WHAT TO DO: All of the data below needs to be set down once more, exactly as written.

##########

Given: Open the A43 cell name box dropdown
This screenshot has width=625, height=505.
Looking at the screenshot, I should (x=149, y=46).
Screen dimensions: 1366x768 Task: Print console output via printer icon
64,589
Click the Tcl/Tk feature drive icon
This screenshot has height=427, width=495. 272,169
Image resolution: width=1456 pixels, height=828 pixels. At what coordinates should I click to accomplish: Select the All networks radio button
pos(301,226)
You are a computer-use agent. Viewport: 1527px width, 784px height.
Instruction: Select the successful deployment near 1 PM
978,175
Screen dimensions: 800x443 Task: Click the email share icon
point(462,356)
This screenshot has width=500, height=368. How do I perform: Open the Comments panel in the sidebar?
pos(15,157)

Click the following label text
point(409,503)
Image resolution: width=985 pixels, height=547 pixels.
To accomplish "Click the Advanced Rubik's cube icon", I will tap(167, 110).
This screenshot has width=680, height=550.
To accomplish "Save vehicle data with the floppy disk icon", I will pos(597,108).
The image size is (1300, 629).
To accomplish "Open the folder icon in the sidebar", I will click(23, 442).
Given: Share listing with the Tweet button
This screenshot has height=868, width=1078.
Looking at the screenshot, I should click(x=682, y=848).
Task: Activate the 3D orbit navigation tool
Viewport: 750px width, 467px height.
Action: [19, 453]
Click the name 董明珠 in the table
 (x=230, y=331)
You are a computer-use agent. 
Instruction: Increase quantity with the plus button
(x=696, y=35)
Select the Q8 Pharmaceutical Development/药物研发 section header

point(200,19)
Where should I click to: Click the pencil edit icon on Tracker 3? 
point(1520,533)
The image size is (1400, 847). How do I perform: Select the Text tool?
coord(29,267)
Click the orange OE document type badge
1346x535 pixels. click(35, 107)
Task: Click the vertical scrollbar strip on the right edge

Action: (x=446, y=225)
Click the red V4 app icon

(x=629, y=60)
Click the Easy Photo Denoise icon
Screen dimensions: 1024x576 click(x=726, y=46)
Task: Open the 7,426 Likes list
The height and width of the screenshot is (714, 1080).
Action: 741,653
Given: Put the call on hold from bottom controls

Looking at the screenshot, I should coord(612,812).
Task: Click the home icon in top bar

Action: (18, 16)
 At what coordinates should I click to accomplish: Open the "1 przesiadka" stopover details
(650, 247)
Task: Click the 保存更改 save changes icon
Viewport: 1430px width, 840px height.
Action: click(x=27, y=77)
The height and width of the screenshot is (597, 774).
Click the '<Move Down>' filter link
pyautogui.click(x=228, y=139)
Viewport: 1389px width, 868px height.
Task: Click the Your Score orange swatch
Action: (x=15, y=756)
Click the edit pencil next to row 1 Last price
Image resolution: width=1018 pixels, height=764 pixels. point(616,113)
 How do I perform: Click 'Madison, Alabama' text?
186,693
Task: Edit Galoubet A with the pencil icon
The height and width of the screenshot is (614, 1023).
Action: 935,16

##########

FINISHED EXERCISE:
Given: Open the A43 cell name box dropdown
This screenshot has width=625, height=505.
Looking at the screenshot, I should (x=149, y=46).
Screen dimensions: 1366x768 Task: Print console output via printer icon
64,589
Click the Tcl/Tk feature drive icon
This screenshot has height=427, width=495. 272,169
Image resolution: width=1456 pixels, height=828 pixels. At what coordinates should I click to accomplish: Select the All networks radio button
pos(301,226)
You are a computer-use agent. Viewport: 1527px width, 784px height.
Instruction: Select the successful deployment near 1 PM
978,175
Screen dimensions: 800x443 Task: Click the email share icon
point(462,356)
This screenshot has width=500, height=368. How do I perform: Open the Comments panel in the sidebar?
pos(15,157)

Click the following label text
point(409,503)
Image resolution: width=985 pixels, height=547 pixels.
To accomplish "Click the Advanced Rubik's cube icon", I will tap(167, 110).
This screenshot has width=680, height=550.
To accomplish "Save vehicle data with the floppy disk icon", I will pos(597,108).
The image size is (1300, 629).
To accomplish "Open the folder icon in the sidebar", I will click(23, 442).
Given: Share listing with the Tweet button
This screenshot has height=868, width=1078.
Looking at the screenshot, I should click(x=682, y=848).
Task: Activate the 3D orbit navigation tool
Viewport: 750px width, 467px height.
Action: [19, 453]
Click the name 董明珠 in the table
 (x=230, y=331)
You are a computer-use agent. 
Instruction: Increase quantity with the plus button
(x=696, y=35)
Select the Q8 Pharmaceutical Development/药物研发 section header

point(200,19)
Where should I click to: Click the pencil edit icon on Tracker 3? 
point(1520,533)
The image size is (1400, 847). How do I perform: Select the Text tool?
coord(29,267)
Click the orange OE document type badge
1346x535 pixels. click(35, 107)
Task: Click the vertical scrollbar strip on the right edge

Action: (x=446, y=225)
Click the red V4 app icon

(x=629, y=60)
Click the Easy Photo Denoise icon
Screen dimensions: 1024x576 click(x=726, y=46)
Task: Open the 7,426 Likes list
The height and width of the screenshot is (714, 1080).
Action: 741,653
Given: Put the call on hold from bottom controls

Looking at the screenshot, I should coord(612,812).
Task: Click the home icon in top bar

Action: (18, 16)
 At what coordinates should I click to accomplish: Open the "1 przesiadka" stopover details
(650, 247)
Task: Click the 保存更改 save changes icon
Viewport: 1430px width, 840px height.
Action: click(x=27, y=77)
The height and width of the screenshot is (597, 774).
Click the '<Move Down>' filter link
pyautogui.click(x=228, y=139)
Viewport: 1389px width, 868px height.
Task: Click the Your Score orange swatch
Action: (x=15, y=756)
Click the edit pencil next to row 1 Last price
Image resolution: width=1018 pixels, height=764 pixels. point(616,113)
 How do I perform: Click 'Madison, Alabama' text?
186,693
Task: Edit Galoubet A with the pencil icon
The height and width of the screenshot is (614, 1023).
Action: 935,16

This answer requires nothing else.